== What needs to be done ==
Copy exactly the line containing "Click the TAVSİYE SEBEBİ column header" and all the lines that follow it to the end of the records, minus the pictures.

== Source records ==

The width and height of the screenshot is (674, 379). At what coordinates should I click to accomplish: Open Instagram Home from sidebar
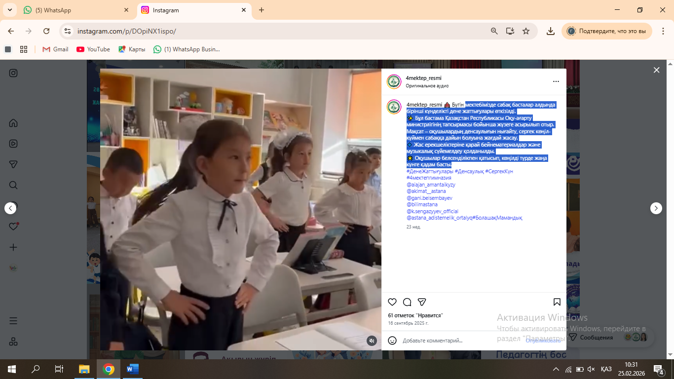[13, 123]
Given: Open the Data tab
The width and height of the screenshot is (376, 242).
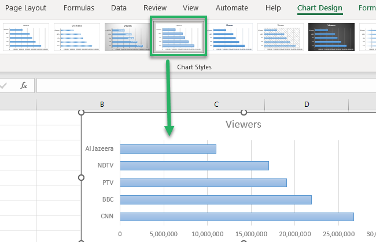Looking at the screenshot, I should point(119,8).
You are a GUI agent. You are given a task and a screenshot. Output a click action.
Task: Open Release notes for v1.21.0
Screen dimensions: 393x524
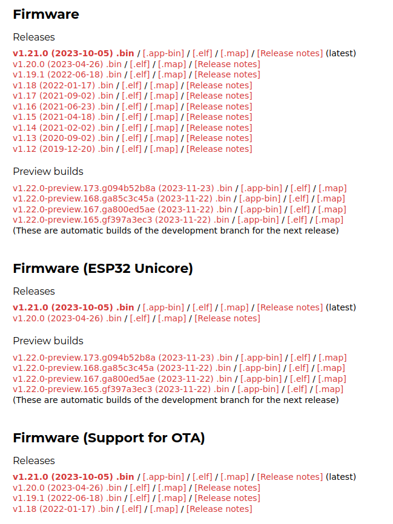coord(289,53)
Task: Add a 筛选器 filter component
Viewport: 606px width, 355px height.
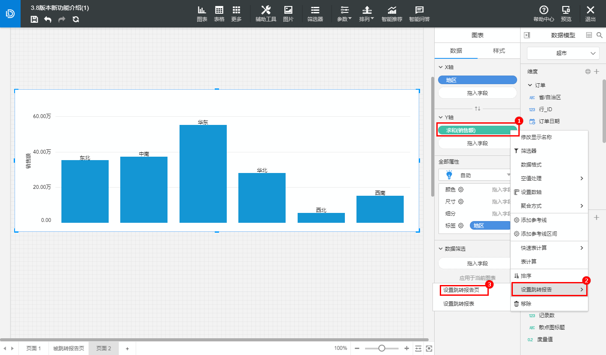Action: (315, 14)
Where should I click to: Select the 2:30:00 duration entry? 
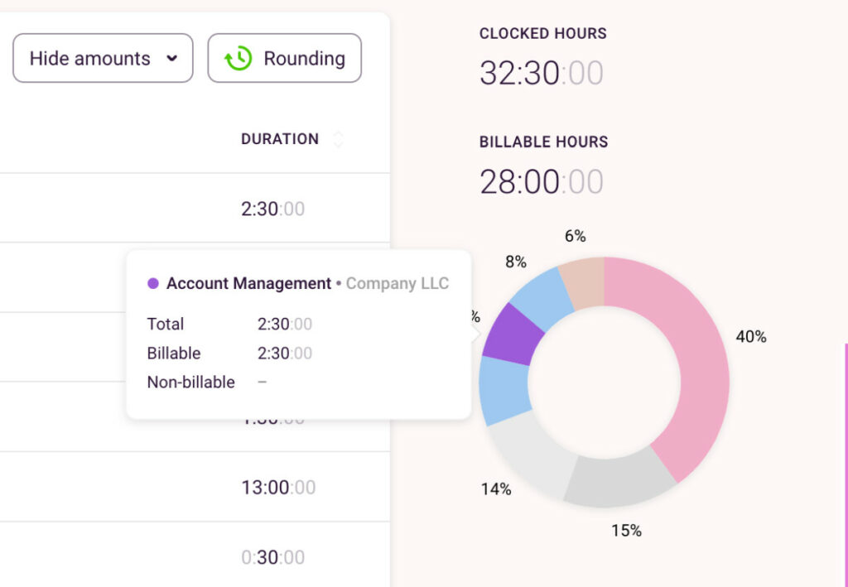pos(272,209)
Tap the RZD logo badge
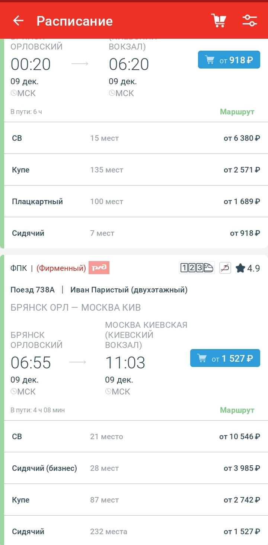Viewport: 268px width, 545px height. point(99,268)
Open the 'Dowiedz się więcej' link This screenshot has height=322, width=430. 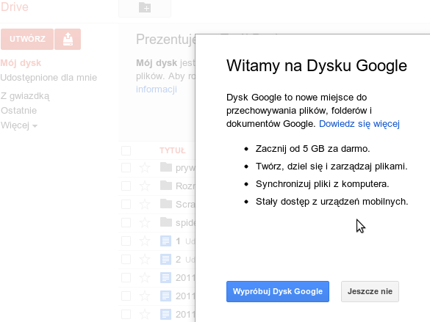(359, 124)
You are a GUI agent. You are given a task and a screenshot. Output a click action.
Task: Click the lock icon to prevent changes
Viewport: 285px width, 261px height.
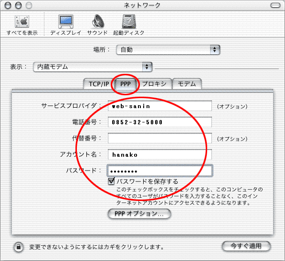pos(19,247)
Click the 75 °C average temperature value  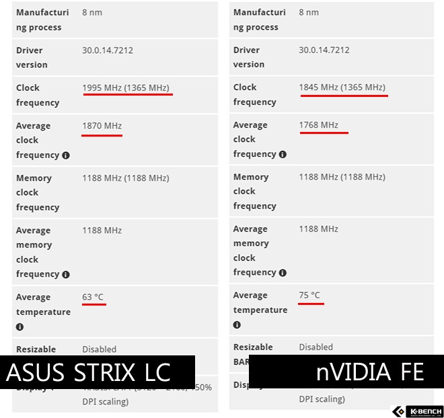tap(309, 295)
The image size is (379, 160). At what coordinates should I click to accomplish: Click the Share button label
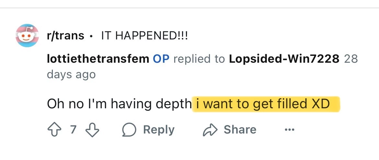(x=240, y=130)
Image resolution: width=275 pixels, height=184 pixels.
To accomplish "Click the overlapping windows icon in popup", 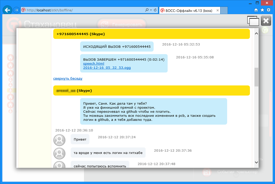I will [x=253, y=21].
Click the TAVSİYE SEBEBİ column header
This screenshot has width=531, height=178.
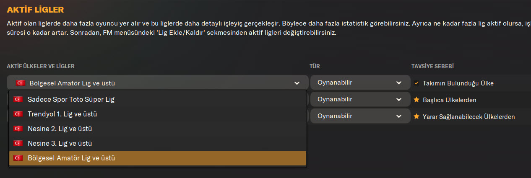pyautogui.click(x=433, y=66)
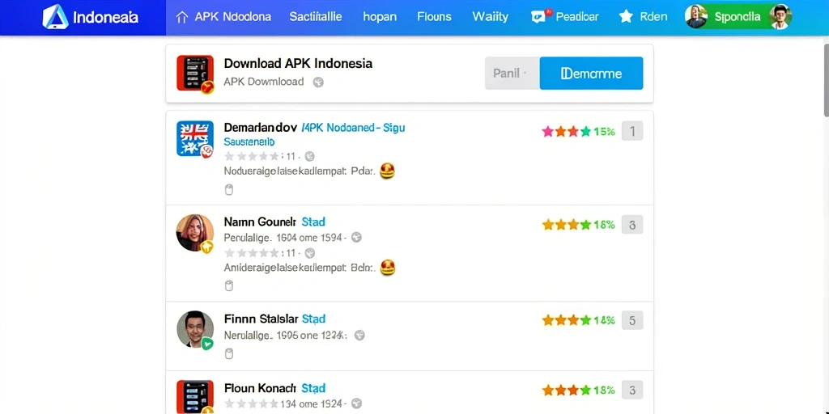
Task: Select the Flouns menu item
Action: pyautogui.click(x=434, y=17)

== Response for this exercise ==
Click the TAVSİYE SEBEBİ column header
This screenshot has width=531, height=178.
pyautogui.click(x=433, y=66)
Task: Select the Flouns menu item
Action: pyautogui.click(x=434, y=17)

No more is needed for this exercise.